Saturday, August 13, 2011

APWU: Crushing Workers Will Not Solve Postal Service’s Financial Woes

by James Parks, Aug 12, 2011

Crushing postal workers and slashing service will not solve the U.S. Postal Service’s financial crisis, Postal Workers (APWU) President Cliff Guffey said in response to the announcement today that the Postal Service will seek congressional support to cut 120,000 jobs, break its labor contract signed earlier this year and withdraw from the federal health and retirement plans.

“Congress created this mess and Congress can fix it,” Guffey said.

The USPS economic crisis is the result of a provision of the Postal Accountability and Enhancement Act of 2006 that requires the Postal Service to pre-fund the health care benefits of future retirees — a burden no other government agency or private company bears.

The legislation requires the USPS to fund a 75-year liability over a 10-year period, and that requirement costs the USPS more than $5.5 billion per year.
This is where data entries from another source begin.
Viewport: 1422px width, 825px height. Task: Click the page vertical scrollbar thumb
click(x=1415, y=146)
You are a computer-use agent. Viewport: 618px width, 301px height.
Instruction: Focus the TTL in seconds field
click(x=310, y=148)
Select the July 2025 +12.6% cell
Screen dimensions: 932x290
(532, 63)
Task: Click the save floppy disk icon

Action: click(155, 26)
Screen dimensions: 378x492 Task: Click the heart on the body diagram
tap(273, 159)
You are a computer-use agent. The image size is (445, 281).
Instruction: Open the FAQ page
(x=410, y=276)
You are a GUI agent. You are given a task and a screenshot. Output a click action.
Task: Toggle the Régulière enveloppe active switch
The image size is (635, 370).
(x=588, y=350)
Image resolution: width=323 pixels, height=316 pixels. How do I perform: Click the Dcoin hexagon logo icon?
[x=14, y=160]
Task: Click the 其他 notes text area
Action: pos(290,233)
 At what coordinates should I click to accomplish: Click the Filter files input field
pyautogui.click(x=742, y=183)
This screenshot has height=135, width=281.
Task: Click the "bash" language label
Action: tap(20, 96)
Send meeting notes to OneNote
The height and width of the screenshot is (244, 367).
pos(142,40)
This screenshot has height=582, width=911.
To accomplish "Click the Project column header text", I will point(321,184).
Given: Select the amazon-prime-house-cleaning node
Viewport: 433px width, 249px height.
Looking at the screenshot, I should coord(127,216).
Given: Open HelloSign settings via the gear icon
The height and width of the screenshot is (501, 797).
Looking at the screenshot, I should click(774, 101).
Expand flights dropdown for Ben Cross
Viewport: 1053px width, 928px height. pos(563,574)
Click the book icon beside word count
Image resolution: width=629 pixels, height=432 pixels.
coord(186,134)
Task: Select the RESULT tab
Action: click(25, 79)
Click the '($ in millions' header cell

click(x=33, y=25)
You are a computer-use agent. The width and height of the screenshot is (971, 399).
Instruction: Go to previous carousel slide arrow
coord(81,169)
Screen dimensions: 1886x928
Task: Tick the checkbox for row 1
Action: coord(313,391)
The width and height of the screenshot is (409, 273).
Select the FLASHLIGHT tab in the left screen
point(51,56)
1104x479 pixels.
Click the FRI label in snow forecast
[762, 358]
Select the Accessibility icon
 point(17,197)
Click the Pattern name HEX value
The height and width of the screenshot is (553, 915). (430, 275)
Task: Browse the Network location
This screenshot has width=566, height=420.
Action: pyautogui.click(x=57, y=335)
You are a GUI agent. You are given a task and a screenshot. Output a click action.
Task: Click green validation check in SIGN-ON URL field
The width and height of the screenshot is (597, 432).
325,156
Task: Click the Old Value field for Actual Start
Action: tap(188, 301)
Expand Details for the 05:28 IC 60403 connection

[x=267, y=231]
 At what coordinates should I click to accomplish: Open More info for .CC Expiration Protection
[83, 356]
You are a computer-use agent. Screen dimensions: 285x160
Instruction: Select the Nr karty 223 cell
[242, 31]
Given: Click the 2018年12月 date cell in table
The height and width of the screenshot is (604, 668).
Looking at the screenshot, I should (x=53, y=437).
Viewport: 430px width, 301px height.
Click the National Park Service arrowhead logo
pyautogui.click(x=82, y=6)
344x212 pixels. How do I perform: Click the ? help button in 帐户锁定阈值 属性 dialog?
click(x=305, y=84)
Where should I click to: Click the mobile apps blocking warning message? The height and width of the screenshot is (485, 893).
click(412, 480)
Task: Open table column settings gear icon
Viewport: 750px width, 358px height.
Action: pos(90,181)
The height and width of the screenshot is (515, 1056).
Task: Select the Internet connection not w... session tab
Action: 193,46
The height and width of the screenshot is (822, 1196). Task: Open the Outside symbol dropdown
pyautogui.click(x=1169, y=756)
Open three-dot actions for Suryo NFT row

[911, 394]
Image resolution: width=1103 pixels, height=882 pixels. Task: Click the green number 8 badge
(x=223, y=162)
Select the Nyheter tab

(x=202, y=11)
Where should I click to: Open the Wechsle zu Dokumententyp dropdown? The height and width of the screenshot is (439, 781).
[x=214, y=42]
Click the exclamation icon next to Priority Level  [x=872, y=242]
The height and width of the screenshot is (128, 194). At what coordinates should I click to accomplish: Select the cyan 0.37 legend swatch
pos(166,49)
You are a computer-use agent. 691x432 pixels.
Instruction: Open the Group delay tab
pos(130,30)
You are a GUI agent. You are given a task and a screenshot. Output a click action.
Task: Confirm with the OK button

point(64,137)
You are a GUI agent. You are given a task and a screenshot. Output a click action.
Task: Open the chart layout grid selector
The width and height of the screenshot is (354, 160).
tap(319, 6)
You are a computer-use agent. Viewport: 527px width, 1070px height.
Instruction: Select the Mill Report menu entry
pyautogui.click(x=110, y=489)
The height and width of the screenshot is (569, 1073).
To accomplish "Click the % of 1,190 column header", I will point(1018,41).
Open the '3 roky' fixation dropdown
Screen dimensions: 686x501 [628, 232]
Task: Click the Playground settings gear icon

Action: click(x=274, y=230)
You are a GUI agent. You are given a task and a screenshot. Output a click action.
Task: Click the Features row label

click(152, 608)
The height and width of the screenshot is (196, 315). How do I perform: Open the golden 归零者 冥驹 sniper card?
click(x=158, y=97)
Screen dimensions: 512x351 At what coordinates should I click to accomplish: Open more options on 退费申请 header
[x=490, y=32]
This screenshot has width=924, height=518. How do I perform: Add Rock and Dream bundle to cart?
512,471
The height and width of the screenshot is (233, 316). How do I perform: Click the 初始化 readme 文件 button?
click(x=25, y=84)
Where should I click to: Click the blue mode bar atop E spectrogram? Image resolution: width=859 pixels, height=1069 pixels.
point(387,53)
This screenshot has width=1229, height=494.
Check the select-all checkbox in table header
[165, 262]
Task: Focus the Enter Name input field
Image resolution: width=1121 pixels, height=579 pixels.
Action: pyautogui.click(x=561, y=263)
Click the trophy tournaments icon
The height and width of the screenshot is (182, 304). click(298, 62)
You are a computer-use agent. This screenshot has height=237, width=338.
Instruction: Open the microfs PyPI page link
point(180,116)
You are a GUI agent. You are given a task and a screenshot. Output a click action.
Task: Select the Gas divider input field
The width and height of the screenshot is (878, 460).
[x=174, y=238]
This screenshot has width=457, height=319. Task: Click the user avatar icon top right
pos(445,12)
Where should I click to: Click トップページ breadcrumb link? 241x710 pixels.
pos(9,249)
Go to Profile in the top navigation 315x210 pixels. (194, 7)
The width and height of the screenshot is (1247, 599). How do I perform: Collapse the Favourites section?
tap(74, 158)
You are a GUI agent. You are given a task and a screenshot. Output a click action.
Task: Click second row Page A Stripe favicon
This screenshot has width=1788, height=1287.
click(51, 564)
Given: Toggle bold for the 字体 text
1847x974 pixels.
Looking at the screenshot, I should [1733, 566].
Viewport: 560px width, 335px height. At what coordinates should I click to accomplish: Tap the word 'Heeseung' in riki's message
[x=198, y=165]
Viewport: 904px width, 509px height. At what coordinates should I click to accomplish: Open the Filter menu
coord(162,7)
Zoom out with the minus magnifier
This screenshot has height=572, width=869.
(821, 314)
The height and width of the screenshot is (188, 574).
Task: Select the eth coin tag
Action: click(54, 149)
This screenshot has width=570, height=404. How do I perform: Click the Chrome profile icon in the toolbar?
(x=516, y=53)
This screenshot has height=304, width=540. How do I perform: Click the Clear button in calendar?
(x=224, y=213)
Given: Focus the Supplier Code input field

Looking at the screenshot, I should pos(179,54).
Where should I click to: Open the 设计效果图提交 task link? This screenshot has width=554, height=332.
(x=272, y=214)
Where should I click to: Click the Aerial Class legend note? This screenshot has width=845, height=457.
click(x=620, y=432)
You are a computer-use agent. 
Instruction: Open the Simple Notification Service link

Guffey also pointed out that “the federal government is holding billions of dollars in postal overpayments to its pension accounts.”

Congress must address the cause of the Postal Service’s financial crisis so that postal workers can continue to serve the American people and the USPS can continue to act as an important engine of the U.S. economy.

Guffey added than the APWU “will not allow the hard-working men and women of the U.S. Postal Service to be made the scapegoats for the outrageously poor judgment of Congress.”